### RECORDS SUPPLIED
——

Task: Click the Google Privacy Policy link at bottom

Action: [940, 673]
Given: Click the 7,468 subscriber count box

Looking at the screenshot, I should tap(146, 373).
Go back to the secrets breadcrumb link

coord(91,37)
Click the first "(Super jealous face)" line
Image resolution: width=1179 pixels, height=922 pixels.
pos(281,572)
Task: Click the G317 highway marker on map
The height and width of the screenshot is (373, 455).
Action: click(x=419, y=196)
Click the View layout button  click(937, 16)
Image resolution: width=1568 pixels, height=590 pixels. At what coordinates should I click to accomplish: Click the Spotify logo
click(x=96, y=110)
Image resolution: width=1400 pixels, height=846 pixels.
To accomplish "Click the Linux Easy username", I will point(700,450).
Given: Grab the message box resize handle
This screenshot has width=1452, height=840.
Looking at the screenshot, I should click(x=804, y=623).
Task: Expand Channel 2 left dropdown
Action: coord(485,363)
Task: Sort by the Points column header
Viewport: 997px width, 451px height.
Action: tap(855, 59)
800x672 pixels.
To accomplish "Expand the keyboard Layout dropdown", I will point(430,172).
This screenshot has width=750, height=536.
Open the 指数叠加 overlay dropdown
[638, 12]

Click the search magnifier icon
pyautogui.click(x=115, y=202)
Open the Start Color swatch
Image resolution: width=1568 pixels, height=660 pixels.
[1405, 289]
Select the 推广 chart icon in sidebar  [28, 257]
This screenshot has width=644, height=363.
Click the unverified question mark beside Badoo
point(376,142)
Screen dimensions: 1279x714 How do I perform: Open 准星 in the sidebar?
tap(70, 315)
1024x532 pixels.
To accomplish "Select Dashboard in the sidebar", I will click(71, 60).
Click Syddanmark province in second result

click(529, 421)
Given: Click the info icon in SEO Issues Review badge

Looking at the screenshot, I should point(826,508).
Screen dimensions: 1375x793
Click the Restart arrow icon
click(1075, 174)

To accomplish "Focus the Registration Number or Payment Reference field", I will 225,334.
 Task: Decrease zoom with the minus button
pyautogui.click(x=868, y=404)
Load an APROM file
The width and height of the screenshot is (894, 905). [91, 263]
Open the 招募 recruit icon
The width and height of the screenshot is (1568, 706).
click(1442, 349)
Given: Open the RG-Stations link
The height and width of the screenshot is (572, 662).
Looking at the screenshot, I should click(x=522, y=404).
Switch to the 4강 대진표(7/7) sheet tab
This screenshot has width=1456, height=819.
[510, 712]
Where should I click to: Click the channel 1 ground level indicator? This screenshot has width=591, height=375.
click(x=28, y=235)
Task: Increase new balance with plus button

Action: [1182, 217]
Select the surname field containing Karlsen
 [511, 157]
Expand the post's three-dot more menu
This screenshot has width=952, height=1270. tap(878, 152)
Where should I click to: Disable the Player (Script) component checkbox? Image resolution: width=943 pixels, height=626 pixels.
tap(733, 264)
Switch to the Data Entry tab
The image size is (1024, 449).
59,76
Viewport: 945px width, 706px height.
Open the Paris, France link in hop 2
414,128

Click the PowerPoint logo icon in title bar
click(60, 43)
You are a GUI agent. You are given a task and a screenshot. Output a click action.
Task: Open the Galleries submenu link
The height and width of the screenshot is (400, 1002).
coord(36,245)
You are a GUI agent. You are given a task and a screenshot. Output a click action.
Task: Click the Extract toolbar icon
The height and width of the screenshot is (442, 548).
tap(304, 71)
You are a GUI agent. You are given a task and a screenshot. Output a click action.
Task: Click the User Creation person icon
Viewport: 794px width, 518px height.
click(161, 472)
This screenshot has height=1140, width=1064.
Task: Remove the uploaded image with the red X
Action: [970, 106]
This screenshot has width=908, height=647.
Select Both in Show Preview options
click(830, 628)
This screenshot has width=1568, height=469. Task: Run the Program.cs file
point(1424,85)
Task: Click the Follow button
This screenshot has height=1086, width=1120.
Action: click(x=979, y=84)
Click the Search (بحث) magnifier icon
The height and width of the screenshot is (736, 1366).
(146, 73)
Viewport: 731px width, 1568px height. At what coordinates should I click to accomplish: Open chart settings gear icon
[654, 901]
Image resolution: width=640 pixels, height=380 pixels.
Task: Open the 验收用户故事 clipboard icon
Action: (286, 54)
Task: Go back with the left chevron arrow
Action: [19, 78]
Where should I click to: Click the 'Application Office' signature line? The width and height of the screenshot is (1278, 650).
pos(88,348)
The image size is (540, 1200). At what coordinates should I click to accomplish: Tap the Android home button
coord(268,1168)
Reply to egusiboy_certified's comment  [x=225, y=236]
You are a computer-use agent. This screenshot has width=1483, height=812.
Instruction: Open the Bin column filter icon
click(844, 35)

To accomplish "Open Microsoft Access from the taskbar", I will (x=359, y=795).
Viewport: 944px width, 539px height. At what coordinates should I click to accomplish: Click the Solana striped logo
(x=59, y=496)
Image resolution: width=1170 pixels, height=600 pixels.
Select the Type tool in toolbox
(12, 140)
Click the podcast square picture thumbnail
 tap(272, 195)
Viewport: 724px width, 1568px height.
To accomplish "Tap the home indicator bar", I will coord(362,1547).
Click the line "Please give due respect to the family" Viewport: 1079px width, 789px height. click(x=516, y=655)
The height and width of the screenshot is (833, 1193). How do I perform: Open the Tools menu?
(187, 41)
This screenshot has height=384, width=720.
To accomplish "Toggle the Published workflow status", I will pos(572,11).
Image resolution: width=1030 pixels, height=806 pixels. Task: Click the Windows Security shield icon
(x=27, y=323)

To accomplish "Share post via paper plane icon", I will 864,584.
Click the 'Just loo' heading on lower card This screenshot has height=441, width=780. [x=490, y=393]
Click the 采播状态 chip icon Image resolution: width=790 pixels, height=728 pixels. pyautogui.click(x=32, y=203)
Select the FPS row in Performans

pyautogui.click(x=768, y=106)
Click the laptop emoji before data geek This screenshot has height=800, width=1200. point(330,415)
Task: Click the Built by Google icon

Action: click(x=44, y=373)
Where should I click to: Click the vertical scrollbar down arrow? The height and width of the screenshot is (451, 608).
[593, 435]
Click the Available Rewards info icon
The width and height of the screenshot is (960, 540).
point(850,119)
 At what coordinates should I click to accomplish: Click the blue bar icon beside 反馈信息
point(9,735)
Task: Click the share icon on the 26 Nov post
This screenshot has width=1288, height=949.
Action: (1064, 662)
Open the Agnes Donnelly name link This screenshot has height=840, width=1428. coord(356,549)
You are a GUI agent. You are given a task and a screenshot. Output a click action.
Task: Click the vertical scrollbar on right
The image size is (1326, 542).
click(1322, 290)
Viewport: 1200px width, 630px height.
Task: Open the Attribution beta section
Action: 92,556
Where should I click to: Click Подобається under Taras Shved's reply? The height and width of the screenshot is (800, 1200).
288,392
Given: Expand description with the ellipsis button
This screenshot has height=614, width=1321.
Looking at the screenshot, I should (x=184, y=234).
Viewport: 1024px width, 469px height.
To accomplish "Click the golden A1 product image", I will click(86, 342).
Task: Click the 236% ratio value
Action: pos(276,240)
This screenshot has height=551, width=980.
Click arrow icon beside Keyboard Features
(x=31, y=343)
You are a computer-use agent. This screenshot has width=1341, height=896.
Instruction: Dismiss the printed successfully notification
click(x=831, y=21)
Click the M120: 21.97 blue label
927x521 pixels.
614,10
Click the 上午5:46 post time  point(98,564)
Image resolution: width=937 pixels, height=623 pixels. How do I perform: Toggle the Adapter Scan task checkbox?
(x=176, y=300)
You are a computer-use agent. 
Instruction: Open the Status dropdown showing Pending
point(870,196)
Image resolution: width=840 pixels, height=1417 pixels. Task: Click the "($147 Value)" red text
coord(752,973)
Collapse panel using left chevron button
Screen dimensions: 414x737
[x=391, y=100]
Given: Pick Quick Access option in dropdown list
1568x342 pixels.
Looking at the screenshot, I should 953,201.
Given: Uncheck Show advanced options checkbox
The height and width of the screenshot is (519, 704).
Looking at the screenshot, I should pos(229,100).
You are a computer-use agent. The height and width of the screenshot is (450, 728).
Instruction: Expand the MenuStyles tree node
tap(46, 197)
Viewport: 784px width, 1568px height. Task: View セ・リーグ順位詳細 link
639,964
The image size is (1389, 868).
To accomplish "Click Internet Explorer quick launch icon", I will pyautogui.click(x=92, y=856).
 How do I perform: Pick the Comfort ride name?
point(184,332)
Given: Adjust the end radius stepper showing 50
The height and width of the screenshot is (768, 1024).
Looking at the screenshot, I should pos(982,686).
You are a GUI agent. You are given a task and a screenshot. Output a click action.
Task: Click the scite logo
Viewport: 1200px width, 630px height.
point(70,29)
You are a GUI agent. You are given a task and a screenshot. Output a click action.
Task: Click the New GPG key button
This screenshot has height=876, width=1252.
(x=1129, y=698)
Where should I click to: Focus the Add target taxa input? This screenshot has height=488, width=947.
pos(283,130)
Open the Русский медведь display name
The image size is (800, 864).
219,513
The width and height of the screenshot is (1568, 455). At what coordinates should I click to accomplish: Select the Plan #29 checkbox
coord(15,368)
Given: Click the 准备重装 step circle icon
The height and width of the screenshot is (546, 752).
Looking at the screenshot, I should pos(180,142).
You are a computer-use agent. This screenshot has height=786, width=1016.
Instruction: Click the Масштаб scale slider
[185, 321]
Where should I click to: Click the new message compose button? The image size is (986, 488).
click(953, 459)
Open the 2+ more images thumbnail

——

### PROBLEM STATEMENT
Considering each line of the material above, count those with the word "Access" and give only the number.

### RESPONSE AREA
2